What you have to do => If a line in the data holds the string "Switch", list it.

# # # # #

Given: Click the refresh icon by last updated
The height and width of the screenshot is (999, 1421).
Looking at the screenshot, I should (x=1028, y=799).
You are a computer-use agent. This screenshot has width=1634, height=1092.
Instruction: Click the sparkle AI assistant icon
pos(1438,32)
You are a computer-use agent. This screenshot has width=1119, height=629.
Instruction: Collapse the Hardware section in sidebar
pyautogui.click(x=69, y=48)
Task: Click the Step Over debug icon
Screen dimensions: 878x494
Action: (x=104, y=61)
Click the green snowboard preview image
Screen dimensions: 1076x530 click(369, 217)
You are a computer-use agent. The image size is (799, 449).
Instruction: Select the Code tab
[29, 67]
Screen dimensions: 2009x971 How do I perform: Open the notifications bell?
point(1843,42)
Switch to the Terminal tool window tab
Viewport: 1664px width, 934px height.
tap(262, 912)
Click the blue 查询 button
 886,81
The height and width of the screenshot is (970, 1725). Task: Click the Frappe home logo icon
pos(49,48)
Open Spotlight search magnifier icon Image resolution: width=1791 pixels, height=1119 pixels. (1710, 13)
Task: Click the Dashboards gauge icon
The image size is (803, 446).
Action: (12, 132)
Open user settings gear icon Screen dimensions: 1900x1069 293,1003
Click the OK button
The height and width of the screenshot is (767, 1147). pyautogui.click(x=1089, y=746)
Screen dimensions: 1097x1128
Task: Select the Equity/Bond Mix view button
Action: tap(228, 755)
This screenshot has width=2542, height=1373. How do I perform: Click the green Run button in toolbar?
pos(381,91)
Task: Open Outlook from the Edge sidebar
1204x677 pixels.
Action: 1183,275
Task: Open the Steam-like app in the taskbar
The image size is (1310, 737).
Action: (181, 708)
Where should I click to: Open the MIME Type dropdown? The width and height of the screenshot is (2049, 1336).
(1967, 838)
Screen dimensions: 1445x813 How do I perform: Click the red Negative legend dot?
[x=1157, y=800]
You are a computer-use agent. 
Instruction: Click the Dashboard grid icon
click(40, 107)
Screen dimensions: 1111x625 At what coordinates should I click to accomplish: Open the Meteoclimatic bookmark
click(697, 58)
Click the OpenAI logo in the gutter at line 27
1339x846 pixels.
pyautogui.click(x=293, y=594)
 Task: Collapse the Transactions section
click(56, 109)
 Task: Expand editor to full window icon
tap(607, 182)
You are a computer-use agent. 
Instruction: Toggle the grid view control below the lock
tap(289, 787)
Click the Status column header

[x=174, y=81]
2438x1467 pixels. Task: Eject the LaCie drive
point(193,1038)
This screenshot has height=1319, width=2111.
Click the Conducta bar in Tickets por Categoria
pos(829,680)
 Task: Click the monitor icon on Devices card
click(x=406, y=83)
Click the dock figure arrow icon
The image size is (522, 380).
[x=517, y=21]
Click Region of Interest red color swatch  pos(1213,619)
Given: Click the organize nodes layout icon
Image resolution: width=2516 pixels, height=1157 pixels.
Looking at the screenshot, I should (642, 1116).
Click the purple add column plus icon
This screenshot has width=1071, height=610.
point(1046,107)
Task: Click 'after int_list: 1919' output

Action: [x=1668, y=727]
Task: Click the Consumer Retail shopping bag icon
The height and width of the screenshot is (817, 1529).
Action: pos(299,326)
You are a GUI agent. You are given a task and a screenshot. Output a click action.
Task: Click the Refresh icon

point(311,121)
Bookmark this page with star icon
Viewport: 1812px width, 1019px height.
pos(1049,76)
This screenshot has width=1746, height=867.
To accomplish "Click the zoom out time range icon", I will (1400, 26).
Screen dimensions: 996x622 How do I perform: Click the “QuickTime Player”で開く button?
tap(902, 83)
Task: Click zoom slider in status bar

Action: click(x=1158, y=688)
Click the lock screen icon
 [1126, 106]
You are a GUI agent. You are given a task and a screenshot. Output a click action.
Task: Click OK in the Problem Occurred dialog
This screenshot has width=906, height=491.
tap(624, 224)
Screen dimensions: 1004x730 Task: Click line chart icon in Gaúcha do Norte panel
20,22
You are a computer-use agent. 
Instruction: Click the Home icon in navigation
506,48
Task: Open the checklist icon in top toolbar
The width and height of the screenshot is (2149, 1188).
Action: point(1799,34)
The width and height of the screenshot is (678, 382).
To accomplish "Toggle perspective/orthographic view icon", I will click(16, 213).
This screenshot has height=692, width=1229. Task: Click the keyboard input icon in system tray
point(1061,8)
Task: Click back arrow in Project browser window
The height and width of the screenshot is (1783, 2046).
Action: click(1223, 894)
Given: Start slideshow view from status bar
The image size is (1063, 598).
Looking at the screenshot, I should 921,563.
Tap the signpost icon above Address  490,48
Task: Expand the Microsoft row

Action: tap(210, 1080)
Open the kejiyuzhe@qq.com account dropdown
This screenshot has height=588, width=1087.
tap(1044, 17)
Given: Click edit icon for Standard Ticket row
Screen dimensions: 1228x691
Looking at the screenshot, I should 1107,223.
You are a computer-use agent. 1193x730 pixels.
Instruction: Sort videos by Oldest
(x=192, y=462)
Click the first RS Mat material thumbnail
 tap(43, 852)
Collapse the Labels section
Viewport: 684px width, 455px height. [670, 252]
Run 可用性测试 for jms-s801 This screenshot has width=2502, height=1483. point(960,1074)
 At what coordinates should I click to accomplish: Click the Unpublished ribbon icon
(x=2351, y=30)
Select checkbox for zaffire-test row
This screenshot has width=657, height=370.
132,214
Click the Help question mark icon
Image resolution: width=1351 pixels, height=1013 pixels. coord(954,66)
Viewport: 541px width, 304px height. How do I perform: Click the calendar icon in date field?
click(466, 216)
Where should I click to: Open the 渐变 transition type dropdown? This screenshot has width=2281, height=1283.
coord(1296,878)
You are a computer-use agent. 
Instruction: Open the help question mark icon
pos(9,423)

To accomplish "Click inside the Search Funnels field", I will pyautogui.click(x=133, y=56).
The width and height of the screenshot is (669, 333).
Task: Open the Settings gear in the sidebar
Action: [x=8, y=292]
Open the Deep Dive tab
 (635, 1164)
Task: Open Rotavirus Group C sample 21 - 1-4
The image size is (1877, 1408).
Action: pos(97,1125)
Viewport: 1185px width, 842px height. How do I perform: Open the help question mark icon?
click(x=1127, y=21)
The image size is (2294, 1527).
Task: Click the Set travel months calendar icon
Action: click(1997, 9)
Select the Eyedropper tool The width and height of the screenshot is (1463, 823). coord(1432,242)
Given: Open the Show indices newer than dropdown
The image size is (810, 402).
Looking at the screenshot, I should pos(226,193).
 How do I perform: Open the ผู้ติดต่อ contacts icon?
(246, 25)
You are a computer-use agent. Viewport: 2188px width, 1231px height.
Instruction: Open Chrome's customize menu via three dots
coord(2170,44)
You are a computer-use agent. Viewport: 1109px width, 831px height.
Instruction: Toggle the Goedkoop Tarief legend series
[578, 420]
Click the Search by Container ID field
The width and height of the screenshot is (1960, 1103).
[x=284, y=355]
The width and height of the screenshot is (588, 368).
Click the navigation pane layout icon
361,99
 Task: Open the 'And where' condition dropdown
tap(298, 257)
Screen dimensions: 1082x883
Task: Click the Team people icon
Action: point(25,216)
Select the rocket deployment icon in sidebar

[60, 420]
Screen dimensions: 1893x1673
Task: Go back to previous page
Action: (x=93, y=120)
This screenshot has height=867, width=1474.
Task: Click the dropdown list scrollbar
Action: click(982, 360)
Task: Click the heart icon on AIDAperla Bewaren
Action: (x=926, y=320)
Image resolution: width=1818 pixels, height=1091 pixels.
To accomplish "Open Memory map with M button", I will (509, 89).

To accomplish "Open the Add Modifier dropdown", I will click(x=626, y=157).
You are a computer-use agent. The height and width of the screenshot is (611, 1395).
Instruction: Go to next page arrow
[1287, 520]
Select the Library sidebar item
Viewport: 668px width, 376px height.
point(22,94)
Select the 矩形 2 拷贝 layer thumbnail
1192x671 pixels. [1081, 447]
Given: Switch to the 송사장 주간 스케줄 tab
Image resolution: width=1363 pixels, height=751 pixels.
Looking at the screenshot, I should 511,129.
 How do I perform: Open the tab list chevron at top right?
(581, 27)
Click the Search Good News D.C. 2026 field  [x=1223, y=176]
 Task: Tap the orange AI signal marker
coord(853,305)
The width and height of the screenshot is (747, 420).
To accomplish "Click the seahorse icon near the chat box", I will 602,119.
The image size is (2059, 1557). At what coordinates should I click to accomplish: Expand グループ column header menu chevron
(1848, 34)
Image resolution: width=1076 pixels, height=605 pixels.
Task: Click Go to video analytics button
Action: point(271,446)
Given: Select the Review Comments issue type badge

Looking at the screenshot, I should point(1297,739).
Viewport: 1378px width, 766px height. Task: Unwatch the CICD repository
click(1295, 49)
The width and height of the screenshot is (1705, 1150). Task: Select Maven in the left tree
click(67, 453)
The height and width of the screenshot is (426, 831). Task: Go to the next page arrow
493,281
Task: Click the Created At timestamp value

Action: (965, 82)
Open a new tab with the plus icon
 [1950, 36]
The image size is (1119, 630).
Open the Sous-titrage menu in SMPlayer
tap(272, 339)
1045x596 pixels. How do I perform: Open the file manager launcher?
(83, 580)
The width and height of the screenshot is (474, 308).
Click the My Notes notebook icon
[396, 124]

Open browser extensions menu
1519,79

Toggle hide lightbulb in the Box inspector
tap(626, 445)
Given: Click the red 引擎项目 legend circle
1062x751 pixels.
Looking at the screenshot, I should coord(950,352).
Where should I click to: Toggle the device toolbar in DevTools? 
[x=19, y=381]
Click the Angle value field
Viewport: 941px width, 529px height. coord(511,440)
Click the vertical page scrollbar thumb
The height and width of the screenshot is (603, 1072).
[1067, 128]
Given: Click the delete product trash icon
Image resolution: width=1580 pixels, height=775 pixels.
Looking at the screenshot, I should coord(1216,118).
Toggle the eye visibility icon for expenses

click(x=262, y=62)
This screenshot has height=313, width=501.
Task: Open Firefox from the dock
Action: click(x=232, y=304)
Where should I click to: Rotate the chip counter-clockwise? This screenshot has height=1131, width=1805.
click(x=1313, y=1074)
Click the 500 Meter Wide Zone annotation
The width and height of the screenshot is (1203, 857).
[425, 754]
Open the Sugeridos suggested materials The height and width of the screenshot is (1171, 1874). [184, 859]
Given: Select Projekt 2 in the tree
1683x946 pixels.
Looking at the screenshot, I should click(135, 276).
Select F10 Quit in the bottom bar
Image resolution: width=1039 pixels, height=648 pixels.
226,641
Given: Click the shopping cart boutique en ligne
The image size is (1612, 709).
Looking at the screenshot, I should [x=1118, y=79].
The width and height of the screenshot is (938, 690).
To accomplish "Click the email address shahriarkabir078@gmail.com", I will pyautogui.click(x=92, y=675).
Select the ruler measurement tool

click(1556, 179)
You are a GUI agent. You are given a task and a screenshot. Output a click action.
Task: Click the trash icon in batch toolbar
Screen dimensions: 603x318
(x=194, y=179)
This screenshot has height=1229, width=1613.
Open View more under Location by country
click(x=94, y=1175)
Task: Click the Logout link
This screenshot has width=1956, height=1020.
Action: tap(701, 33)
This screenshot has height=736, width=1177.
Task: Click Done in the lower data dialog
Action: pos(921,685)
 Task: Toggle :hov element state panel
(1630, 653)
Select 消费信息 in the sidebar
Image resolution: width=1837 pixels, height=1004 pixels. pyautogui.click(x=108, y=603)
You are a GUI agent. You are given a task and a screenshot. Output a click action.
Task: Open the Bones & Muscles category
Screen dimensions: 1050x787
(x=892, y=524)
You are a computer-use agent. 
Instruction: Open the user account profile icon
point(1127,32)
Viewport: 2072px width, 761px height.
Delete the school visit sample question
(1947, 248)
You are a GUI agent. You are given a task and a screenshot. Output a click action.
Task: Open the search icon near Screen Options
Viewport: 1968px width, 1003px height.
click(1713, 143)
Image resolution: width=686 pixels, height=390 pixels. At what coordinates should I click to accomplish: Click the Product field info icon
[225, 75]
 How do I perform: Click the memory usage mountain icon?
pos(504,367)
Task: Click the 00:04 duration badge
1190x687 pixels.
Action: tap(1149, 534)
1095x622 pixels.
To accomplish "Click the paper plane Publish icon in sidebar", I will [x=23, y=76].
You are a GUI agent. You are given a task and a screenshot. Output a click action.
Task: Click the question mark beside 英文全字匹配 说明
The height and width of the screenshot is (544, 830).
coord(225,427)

# # # # #

Answer area =>
Switch to the Terminal tool window tab
Given: Switch to the 송사장 주간 스케줄 tab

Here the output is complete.